Hello! Toodles! Hola! Cao! Zdravo!
Sorry, two hours of sleep and this is what happens. I get very hyper and very bouncy, and then I predict a long nap when I get off work. Probably won't happen, but a girl can hope!
Ok, interesting conversation me and the boyfriend had yesterday. I swore to myself that I would not mention boyfriends in my blog because I don't know how long the relationship will last, but 6 months and this one hasn't ran yet, I take as a good sign.
Anyway, Gabi, get on with it. Well, jealousy. We all have it. Some of us have it less than others, some take it to psychotic levels, some let it take over their relationships and some don't even let it bother them. Now, the question is where does the jealousy come from? Are you jealous of the person's time with your significant other? Are you jealous because you're cheating or doing something you're not supposed to be doing yourself? Are you jealous because you're afraid your significant other will find more in the other person than you?
And then ask yourself who this person is in your lover's life and what do they mean to them. Are they friends? Have they dated? Has anything between them ever happened? Or even almost ever happened?

_Written instruction a_: List every greeting that opens the blog post.
The blog post and the entries have nothing to do with each other.

_Given records_:
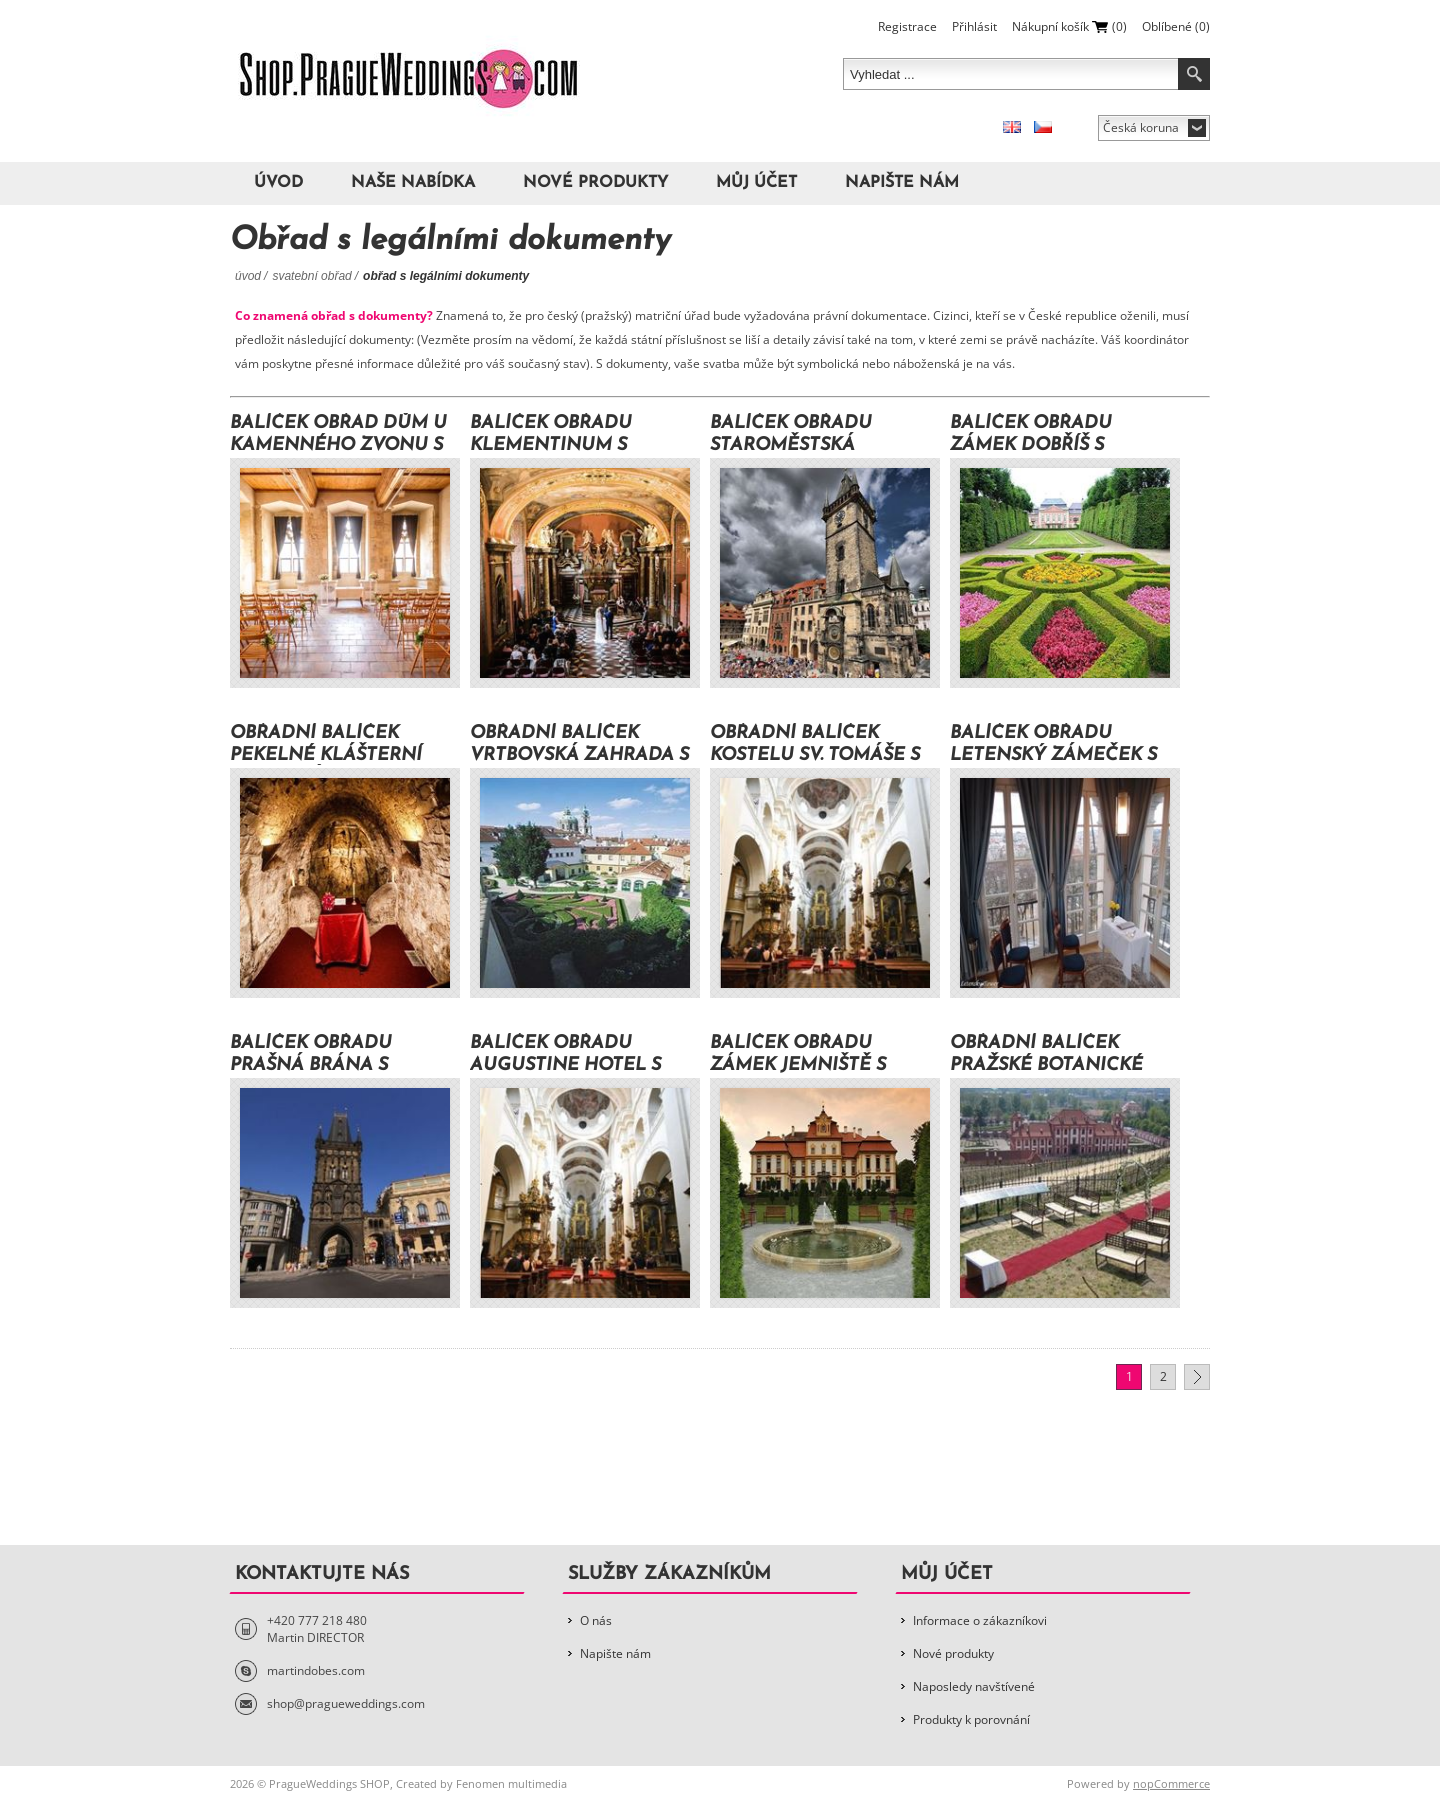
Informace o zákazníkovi (980, 1620)
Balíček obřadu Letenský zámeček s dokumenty (1053, 744)
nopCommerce (1171, 1783)
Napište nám (902, 183)
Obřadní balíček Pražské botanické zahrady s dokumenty (1046, 1054)
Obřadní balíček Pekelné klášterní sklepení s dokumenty (326, 744)
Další (1197, 1377)
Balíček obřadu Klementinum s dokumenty (551, 434)
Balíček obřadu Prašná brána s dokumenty (311, 1054)
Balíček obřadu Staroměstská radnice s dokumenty (824, 434)
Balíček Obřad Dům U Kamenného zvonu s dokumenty (338, 434)
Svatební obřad (311, 276)
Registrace (907, 26)
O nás (596, 1620)
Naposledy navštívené (974, 1686)
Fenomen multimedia (511, 1783)
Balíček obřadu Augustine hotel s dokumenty (565, 1054)
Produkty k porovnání (971, 1719)
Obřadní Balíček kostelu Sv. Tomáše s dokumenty (815, 744)
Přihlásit (974, 26)
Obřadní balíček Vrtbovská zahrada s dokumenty (579, 744)
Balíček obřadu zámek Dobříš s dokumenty (1031, 434)
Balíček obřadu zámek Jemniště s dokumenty (798, 1054)
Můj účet (756, 183)
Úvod (278, 183)
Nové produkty (595, 183)
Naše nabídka (413, 183)
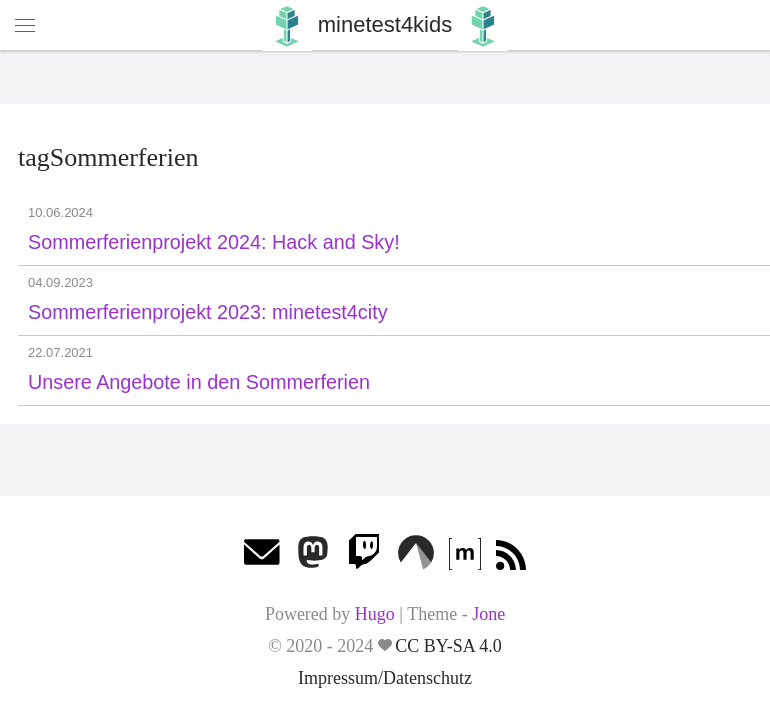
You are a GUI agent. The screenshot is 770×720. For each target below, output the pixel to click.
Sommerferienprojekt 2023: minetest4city (208, 312)
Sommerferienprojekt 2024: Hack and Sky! (214, 242)
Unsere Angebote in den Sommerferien (199, 382)
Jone (488, 614)
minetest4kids (385, 24)
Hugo (375, 614)
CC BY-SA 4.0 (448, 646)
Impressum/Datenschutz (385, 678)
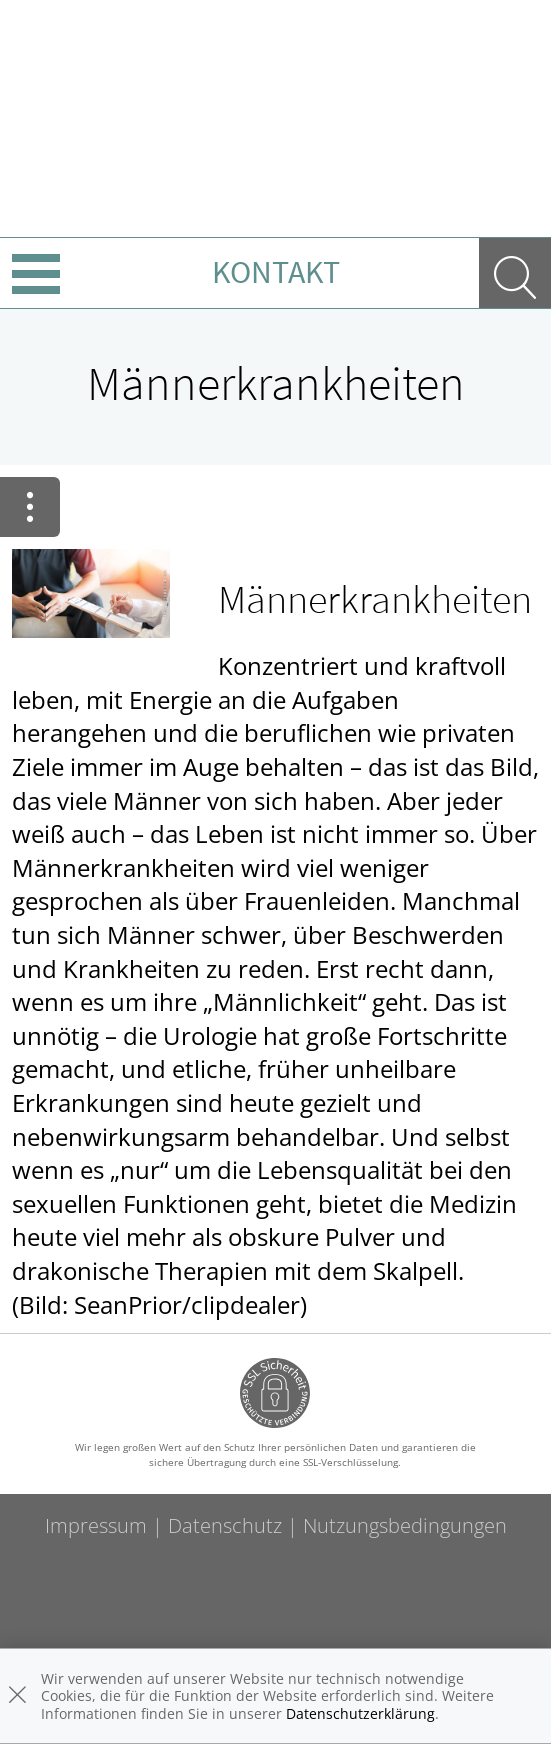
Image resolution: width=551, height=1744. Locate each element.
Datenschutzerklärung (360, 1713)
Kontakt (276, 272)
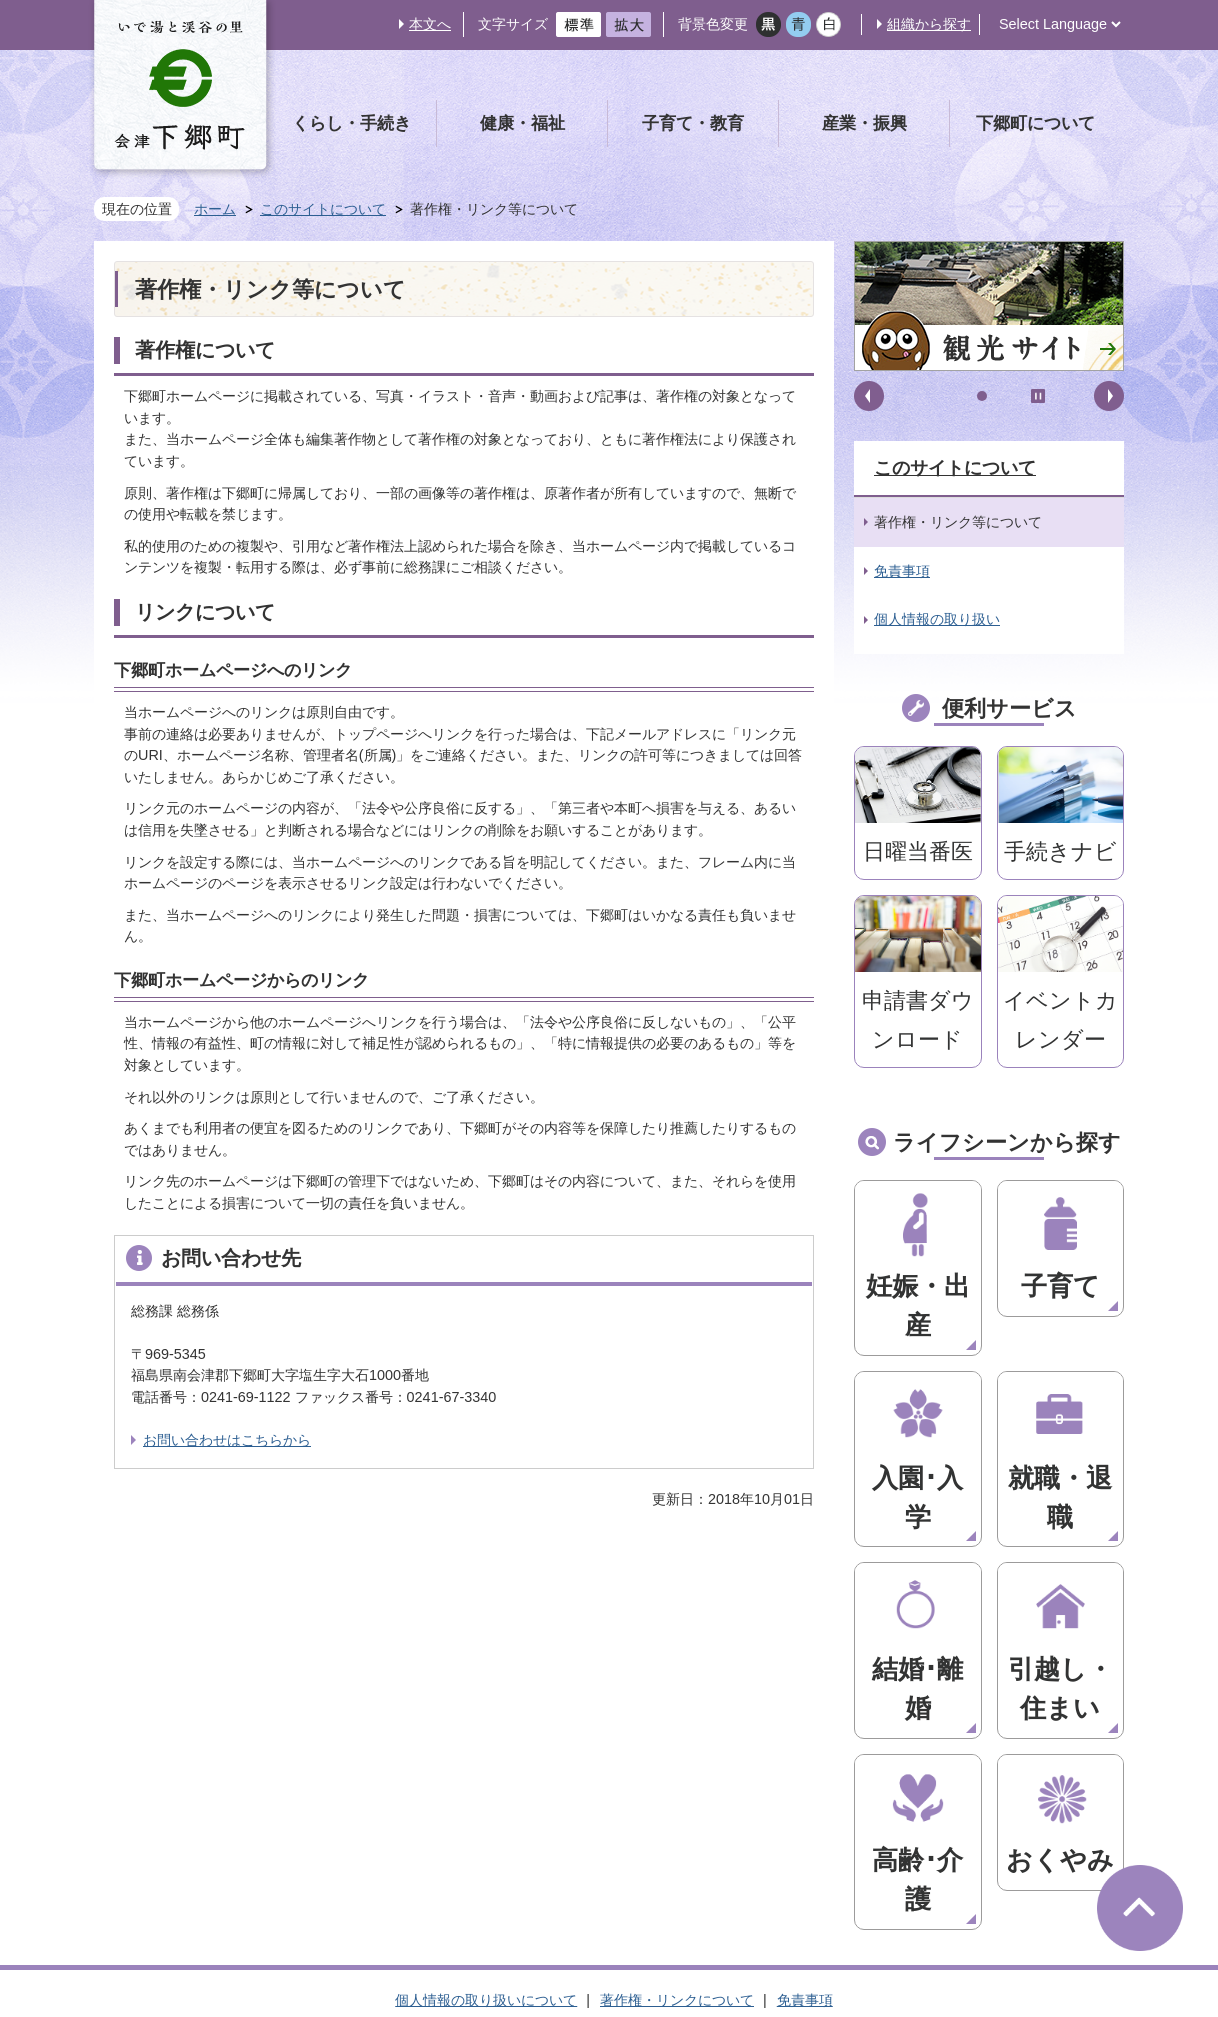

_Written instruction b_: Rewrite the stretch of entries from the line containing "Produkty k porovnání (971, 1719)" through the end of the entries, with "Sommerferienprojekt" replaced by "Ferienprojekt" and everything else unchanged. Leave the pictures out.

_Task answer a_:
Hello!
Toodles!
Hola!
Cao!
Zdravo!

_Task answer b_:
Produkty k porovnání (971, 1719)
Obřadní Balíček kostelu Sv. Tomáše s dokumenty (815, 744)
Přihlásit (974, 26)
Obřadní balíček Vrtbovská zahrada s dokumenty (579, 744)
Balíček obřadu zámek Dobříš s dokumenty (1031, 434)
Balíček obřadu zámek Jemniště s dokumenty (798, 1054)
Můj účet (756, 183)
Úvod (278, 183)
Nové produkty (595, 183)
Naše nabídka (413, 183)
You are a GUI agent. The screenshot is 770×720. For each target below, output the pixel to click.
Ferienprojekt 2023: minetest4city (208, 312)
Ferienprojekt 2024: Hack and Sky! (214, 242)
Unsere Angebote in den Sommerferien (199, 382)
Jone (488, 614)
minetest4kids (385, 24)
Hugo (375, 614)
CC BY-SA 4.0 (448, 646)
Impressum/Datenschutz (385, 678)
Image resolution: width=551, height=1744. Locate each element.
Datenschutzerklärung (360, 1713)
Kontakt (276, 272)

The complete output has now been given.